Stated goal:
Rewrite the entries below as a numbered list, one line per item, with blank lines left out. Leave the pictures out of the list.
"""
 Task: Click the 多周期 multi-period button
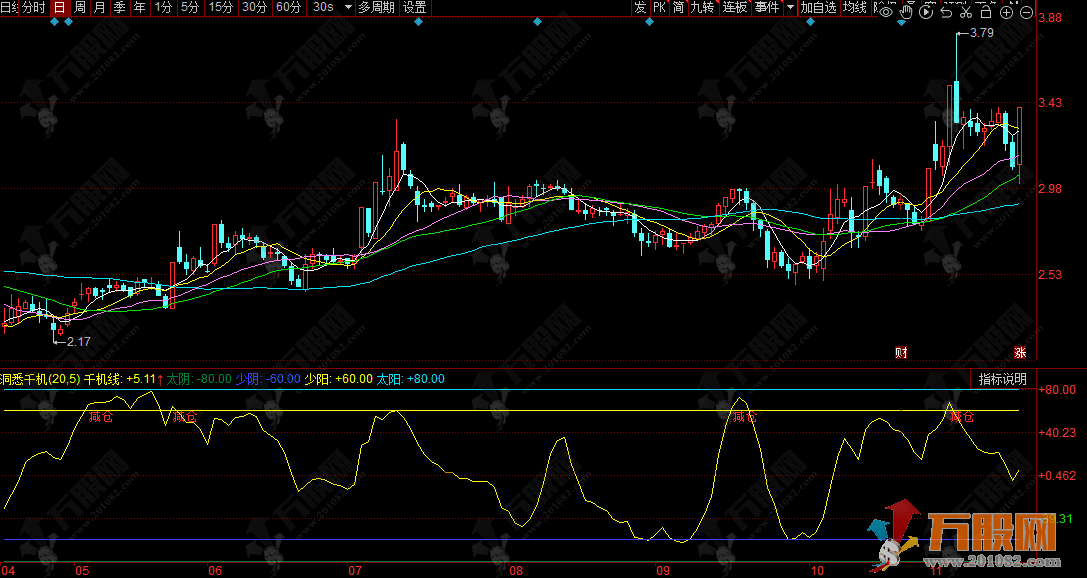[x=377, y=7]
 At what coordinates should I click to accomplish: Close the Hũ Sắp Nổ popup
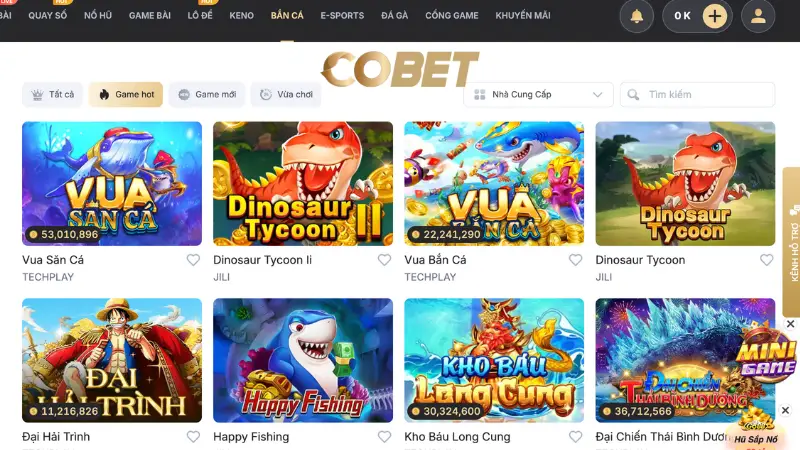point(786,410)
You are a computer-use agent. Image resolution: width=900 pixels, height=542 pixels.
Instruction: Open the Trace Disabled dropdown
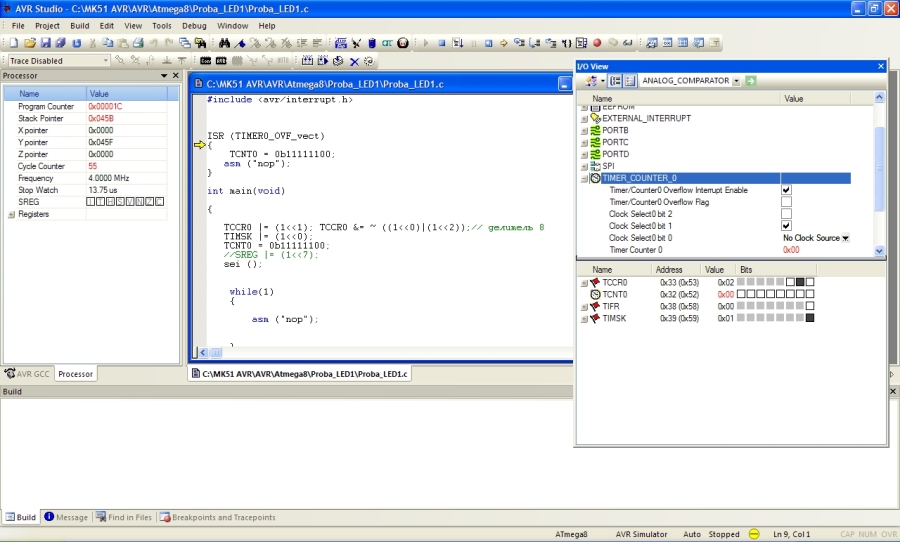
"""
Problem solution:
1.  Task: Click the 多周期 multi-period button
2. [x=377, y=7]
3.  At what coordinates should I click to accomplish: Close the Hũ Sắp Nổ popup
4. point(786,410)
5. You are a computer-use agent. Image resolution: width=900 pixels, height=542 pixels.
6. Instruction: Open the Trace Disabled dropdown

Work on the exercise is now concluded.